Plaintiff in a personal injury action appeals from the judgment for one of the defendants.
Plaintiff was a passenger in her husband's automobile. It appears that they had stopped to make a left turn when defendant Bristol's automobile struck them from the rear, slightly at an angle, which knocked their car across the road into the path of defendant Green's oncoming vehicle. The jury returned a verdict against Bristol and for Green.
1. Plaintiff contends the court erred in admitting the investigating officer's accident report because it contained hearsay, opinions and conclusions. However, the officer had previously testified to the same statements, opinions and conclusions without objection. Moreover, while certain parts of the document were clearly admissible, the objection was to the whole. It was not error to admit it in its entirety. See Stubbs v. Daughtry, 115 Ga. App. 22 (153 SE2d 633)
; Calhoun v. Chappell, 117 Ga. App. 865 (162 SE2d 300)
2. In a single enumeration of error, plaintiff contends she court failed to charge on joint and concurrent negligence and wrongfully refused to give one of her requests to charge. The inference seems to be that the requested charge dealt with joint and concurrent negligence. It actually concerns the form of the verdict, a subject covered adequately in the charge. Also, the court charged clearly on joint and concurrent negligence.

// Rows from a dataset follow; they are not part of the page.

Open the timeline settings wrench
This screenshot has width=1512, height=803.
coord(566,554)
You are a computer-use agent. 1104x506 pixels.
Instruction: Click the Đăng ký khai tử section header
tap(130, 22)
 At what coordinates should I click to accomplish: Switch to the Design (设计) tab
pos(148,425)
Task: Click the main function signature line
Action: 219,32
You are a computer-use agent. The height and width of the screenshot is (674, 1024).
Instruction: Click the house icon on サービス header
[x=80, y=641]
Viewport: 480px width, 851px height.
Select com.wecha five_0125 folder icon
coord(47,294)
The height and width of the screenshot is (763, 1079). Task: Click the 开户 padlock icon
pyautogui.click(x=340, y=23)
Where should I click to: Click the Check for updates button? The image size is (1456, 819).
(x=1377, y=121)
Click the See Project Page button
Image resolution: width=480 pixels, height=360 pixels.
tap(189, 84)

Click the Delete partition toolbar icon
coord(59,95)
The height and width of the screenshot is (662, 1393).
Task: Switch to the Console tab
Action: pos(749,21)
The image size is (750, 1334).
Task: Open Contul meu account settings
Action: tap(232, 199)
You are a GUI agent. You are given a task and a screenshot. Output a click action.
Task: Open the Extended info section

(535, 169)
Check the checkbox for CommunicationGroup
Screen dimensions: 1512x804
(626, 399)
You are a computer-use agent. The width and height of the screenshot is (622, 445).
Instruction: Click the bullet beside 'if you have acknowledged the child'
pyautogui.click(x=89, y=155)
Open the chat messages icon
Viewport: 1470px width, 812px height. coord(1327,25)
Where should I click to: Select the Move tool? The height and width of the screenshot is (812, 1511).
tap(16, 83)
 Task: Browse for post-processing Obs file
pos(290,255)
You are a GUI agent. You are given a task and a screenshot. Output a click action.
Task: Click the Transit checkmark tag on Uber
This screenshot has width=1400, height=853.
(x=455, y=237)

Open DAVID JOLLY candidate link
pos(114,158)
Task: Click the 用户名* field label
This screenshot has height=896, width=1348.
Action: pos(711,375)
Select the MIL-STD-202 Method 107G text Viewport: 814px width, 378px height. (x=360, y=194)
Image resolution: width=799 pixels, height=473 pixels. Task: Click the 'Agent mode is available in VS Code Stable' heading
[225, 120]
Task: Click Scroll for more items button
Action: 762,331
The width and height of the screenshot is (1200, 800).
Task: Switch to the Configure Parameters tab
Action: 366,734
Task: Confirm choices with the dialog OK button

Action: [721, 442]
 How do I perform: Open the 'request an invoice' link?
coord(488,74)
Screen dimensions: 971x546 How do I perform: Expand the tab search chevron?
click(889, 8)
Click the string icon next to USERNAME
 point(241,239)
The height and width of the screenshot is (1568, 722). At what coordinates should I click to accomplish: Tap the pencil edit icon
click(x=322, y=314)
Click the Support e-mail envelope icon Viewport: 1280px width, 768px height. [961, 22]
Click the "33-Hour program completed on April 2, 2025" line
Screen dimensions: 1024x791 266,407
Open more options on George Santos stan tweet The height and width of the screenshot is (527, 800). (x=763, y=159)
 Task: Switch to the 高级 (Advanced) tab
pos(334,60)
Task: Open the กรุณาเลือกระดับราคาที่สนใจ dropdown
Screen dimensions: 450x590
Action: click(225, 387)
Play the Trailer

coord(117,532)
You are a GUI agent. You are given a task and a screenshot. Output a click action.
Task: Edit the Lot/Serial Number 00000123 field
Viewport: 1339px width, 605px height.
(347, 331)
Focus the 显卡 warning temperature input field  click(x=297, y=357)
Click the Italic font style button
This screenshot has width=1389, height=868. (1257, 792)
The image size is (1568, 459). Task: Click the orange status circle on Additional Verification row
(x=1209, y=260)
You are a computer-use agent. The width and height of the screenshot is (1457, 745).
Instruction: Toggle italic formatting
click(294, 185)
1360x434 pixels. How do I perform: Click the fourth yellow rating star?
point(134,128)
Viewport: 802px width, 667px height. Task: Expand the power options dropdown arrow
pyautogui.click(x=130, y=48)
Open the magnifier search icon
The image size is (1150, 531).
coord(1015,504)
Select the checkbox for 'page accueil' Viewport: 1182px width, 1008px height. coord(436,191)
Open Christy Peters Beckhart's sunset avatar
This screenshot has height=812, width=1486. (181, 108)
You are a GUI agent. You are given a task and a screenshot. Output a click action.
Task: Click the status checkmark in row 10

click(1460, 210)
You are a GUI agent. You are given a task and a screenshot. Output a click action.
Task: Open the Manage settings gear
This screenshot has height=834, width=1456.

3. Plaintiff contends the court erred in refusing to charge that ordinary care requires a driver to maintain such a rate of speed as will permit him to stop within the range of his lights; or in other words, that failure to maintain such a speed would be negligence per se. The court did not err. There is no statute or case law in Georgia requiring this standard. On the other hand, the court charged Code Ann. 68-1626 (a) which requires a reasonable and prudent speed, under the existing conditions and hazards, which would prevent a collision. By this standard, a speed which would allow stopping within the range of headlights would often be required, but not always (e.g. a well-lighted, limited access highway in clear weather and light traffic).
Kennedy & Sognier, John G. Kennedy, for appellees.